Options for Optimization
By having all these building blocks in one engineering, procurement and construction (EPC) work package, exploring trade-off scenarios is possible. For example, rather than having two, single-bore flow-line connectors between the pump module and manifold, a single, multi-bore connector could be used. Similarly, where currently one chemical injection line is in the pump module and several are in the pump station, potential alternatives may be to include one set of injection points or to reduce the number of injection lines. Securing these changes could affect the whole system, resulting in fewer tubes in the umbilical and less hardware topside for chemical delivery. In addition, flowmeters on the boosting station could be reconfigured to reduce the number of connectors and modules, while pumps and retrievable modules could be optimized in ways that lead to faster turnarounds in operations and maintenance. Any focus on minimizing operating costs should include reducing the power required in the subsea boosting stations. A permanent magnet motor may help lower power consumption. Optimizing the design of the umbilical and variable frequency drive (VFD) topside can decrease overall power consumed. In general, changes made at the front end can have a significant impact on OPEX, affecting costs from power and chemical consumption to intervention. These up-front considerations include condition monitoring.

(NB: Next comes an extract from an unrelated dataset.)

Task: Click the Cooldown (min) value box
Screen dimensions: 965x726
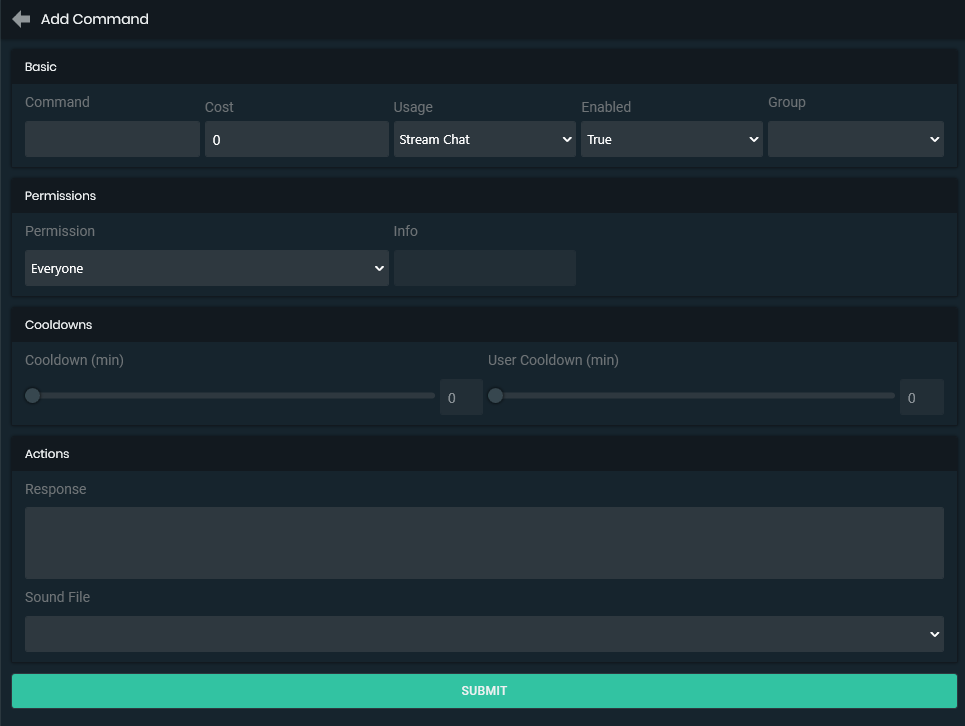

Condition performance monitoring should cover the entire boosting station, including the pump and motor. This helps operators plan for more timely and effective interventions. Similarly, the creation of retrievable modules that can be maintained by a light intervention vessel rather than a large construction vessel allows for further savings.
Multiple Subsea Pump Options
Advancements in new pumps provide new opportunities, including increased flexibility for operators. Many operate in the most severe conditions, and operators can control this equipment from as far away as 18 miles (30 kilometers). To help control costs, new pump designs are often standardized, using the same concept as a predecessor, although specific changes have been made to address the high pressure/high temperature challenges of up to 15,000 psi, 350 F and a 3,000-meter water depth. For all companies designing pumping systems, partnering with operators and end users as early as possible is critical to solve the challenges they will face in the field. All operators experience distinctive circumstances on the seabed because each reservoir has unique properties. That makes engaging with them up-front vital so challenges can be understood and tackled from the outset. Equally important is focused response to the operators and end users—pre- and aftermarket. One end user may require a 3.2-megawatt (MW) motor, but the market demands a broader range of sizes. In parallel, exploration discoveries and developments are increasingly deeper, colder and have longer step-out distances, which will require a 15,000-psi, 6-MW motor, currently under development.
A 6-MW pump may provide a solution to the trade-off between using downhole electric submersible pumps (ESPs) and seabed pumps. A design using a 6-MW, seabed pump may mean a higher initial CAPEX. However, when compared with full-field development costs, the seabed pump system is a more cost-effective and value-adding solution than a 3-MW pump on the sea floor and an ESP downhole. The higher MW setup means that only one piece of subsea equipment must be maintained instead of two pumps in series, which helps availability and reduces the need for regular costly interventions on a downhole ESP.
Industry Partnership Benefits
Joint ventures between oilfield equipment and instrumentation and gauge providers offer opportunities for integration between subsea production and processing systems and the subsea umbilicals, risers and flow lines (SURF) package. These ventures have many advantages, such as the reduction of cycle times, project management and project-related costs. Similarly, significant savings from more seamless integration of technologies and hardware are possible. Traditionally, a subsea processing station, when designed, has been isolated from the SURF scope. Now, more integration and consideration of technical and overall field optimization are possible. In the case of large field developments, examining the trade-offs between boosting at the drill centers and the riser base and other alternative field development concepts is possible. Consideration can also be given to the cost of the following:
- Flow lines
- Termination assemblies
- System types
- Power distribution systems
Considering all these components allows all parties to assess the value proposition for the operator, total system CAPEX and OPEX, and the route that results in the highest increased recovery and value.
Any equipment manufacturer's or service provider's ultimate goal is to address operators' short- and medium-term priorities and to design with these priorities in mind so that the efficiencies relating to CAPEX and OPEX can be maintained. Controlling costs is one thing, but emerging on the other side of this market correction with differentiated products that add even more value is vital.